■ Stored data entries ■
--------------------------------
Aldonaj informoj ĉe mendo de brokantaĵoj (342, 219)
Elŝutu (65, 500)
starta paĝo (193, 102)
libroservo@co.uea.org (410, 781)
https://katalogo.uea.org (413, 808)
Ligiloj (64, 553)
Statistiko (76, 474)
--------------------------------
■ EXERCISE GOAL ■
The records above are to be printed in full, exactly as they appear.

■ OUTPUT ■
Aldonaj informoj ĉe mendo de brokantaĵoj (342, 219)
Elŝutu (65, 500)
starta paĝo (193, 102)
libroservo@co.uea.org (410, 781)
https://katalogo.uea.org (413, 808)
Ligiloj (64, 553)
Statistiko (76, 474)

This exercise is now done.